## REQUIREMENT
From the entries below, return only the lines starting at the one that contains "Sweet Honey Overdrive (293, 2291)" and ending at the one that contains "December 2022 (279, 803)", exactly as they stand.

## RECORDS SHOWN
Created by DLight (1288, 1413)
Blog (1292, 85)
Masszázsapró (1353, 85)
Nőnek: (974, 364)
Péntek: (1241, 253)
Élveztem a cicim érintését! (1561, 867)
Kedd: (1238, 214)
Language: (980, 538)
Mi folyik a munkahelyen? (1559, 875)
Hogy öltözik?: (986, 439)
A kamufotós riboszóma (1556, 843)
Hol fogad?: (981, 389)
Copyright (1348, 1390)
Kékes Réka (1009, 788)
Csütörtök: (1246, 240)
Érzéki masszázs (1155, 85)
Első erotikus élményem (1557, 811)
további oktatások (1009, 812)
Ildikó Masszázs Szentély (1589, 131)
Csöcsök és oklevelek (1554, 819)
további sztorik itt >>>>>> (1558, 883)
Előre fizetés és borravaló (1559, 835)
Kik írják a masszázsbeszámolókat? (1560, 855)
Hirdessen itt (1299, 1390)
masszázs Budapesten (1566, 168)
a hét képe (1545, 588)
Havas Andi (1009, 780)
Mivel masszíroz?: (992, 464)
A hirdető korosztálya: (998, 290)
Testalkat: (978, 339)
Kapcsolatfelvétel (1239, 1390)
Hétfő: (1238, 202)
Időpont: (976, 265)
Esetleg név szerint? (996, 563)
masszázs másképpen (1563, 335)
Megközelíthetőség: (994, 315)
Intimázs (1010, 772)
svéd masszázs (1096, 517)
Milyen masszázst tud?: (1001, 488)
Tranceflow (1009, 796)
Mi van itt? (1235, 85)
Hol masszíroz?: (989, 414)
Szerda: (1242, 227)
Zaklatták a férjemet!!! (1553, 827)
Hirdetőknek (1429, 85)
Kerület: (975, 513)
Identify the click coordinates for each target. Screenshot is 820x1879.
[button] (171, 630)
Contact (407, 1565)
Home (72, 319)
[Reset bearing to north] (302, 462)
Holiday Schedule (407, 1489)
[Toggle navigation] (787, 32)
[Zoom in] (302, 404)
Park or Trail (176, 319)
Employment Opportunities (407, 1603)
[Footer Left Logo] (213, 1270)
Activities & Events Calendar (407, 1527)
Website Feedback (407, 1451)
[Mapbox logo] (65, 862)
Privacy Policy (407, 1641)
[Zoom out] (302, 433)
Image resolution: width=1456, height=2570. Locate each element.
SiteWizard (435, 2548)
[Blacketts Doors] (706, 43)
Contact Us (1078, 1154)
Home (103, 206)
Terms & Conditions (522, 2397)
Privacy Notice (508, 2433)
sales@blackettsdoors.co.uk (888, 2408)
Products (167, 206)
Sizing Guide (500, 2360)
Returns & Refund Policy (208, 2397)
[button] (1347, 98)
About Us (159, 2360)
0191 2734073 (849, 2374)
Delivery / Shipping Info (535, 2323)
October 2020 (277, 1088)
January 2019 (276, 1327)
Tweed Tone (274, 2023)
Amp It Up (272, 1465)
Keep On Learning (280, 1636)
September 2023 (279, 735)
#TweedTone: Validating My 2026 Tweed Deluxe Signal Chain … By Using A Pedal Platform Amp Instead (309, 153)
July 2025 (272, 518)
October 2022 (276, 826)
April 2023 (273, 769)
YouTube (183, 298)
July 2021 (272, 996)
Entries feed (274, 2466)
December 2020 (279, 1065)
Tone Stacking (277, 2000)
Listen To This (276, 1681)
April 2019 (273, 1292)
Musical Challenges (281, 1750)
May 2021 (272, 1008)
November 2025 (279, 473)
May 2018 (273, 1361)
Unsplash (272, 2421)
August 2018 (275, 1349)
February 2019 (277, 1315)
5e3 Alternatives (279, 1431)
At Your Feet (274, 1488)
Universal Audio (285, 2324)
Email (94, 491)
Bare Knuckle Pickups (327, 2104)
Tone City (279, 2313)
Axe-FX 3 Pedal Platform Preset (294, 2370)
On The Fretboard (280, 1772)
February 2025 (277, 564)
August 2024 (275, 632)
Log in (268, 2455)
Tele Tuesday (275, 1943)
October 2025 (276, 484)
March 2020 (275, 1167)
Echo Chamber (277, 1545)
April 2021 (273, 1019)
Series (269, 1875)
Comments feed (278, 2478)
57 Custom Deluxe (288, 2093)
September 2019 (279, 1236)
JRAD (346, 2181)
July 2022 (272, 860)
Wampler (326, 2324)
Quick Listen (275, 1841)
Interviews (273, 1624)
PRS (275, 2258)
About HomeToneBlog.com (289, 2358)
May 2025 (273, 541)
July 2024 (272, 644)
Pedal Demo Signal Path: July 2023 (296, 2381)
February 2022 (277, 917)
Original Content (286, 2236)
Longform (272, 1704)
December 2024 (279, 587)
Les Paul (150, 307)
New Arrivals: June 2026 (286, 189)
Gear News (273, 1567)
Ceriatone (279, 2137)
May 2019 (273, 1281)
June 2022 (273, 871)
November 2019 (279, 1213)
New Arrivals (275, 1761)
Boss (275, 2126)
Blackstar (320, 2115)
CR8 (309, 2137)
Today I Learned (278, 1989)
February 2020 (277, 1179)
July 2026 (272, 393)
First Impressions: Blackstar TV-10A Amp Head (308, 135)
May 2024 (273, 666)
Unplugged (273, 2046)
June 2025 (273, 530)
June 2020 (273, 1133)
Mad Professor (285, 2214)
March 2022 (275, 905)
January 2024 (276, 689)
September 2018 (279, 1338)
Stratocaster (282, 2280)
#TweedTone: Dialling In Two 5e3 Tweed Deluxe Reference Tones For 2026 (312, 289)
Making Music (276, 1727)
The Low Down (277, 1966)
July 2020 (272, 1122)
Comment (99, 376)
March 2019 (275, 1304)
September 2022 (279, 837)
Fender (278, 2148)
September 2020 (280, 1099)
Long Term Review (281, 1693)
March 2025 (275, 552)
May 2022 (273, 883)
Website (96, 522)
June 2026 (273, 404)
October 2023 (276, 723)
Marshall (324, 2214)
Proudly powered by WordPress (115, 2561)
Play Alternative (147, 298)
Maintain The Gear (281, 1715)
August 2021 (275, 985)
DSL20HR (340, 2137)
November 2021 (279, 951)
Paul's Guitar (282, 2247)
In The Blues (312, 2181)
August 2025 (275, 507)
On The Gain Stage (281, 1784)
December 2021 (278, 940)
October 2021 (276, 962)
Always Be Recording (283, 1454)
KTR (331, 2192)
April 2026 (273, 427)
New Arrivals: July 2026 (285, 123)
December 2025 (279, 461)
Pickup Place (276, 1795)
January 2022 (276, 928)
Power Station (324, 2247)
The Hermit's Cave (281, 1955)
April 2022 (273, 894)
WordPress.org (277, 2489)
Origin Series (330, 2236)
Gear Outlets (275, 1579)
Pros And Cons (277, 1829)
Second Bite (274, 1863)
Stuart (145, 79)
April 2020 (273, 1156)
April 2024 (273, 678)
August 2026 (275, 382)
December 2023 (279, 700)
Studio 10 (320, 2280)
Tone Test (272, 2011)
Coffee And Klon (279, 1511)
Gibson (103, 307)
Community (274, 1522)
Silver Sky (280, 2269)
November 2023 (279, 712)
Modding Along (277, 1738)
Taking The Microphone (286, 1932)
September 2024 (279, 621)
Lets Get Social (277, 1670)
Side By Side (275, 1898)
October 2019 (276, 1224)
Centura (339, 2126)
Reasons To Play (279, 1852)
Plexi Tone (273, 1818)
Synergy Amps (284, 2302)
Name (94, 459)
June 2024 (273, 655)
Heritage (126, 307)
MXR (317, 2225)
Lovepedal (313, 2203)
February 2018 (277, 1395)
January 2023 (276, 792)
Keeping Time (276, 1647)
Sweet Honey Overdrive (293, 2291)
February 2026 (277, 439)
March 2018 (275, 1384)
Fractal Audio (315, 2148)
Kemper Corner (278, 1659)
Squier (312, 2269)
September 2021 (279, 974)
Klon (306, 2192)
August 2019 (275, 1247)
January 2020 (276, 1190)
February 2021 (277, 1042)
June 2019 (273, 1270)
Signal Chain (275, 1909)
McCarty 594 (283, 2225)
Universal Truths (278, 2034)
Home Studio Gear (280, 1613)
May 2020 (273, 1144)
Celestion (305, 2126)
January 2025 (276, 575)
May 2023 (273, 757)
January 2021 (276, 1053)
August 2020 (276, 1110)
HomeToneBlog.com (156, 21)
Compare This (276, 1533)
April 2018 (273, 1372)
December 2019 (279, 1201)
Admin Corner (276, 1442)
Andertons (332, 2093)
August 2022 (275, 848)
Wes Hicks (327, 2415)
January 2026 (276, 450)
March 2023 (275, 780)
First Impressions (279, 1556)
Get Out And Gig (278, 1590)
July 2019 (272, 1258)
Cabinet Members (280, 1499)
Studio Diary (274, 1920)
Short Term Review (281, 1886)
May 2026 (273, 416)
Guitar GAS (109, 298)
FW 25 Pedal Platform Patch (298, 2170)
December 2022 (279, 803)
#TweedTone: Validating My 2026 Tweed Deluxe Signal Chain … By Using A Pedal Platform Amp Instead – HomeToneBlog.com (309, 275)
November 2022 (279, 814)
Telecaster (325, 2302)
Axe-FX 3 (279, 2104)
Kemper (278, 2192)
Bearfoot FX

## EXPECTED ANSWER
Sweet Honey Overdrive (293, 2291)
February 2026 (277, 439)
March 2018 (275, 1384)
Fractal Audio (315, 2148)
Kemper Corner (278, 1659)
Squier (312, 2269)
September 2021 (279, 974)
Klon (306, 2192)
August 2019 (275, 1247)
January 2020 (276, 1190)
February 2021 (277, 1042)
June 2019 (273, 1270)
Signal Chain (275, 1909)
McCarty 594 (283, 2225)
Universal Truths (278, 2034)
Home Studio Gear (280, 1613)
May 2020 (273, 1144)
Celestion (305, 2126)
January 2025 (276, 575)
May 2023 (273, 757)
January 2021 (276, 1053)
August 2020 (276, 1110)
HomeToneBlog.com (156, 21)
Compare This (276, 1533)
April 2018 (273, 1372)
December 2019 (279, 1201)
Admin Corner (276, 1442)
Andertons (332, 2093)
August 2022 (275, 848)
Wes Hicks (327, 2415)
January 2026 (276, 450)
March 2023 (275, 780)
First Impressions (279, 1556)
Get Out And Gig (278, 1590)
July 2019 (272, 1258)
Cabinet Members (280, 1499)
Studio Diary (274, 1920)
Short Term Review (281, 1886)
May 2026 (273, 416)
Guitar GAS (109, 298)
FW 25 Pedal Platform Patch (298, 2170)
December 2022 (279, 803)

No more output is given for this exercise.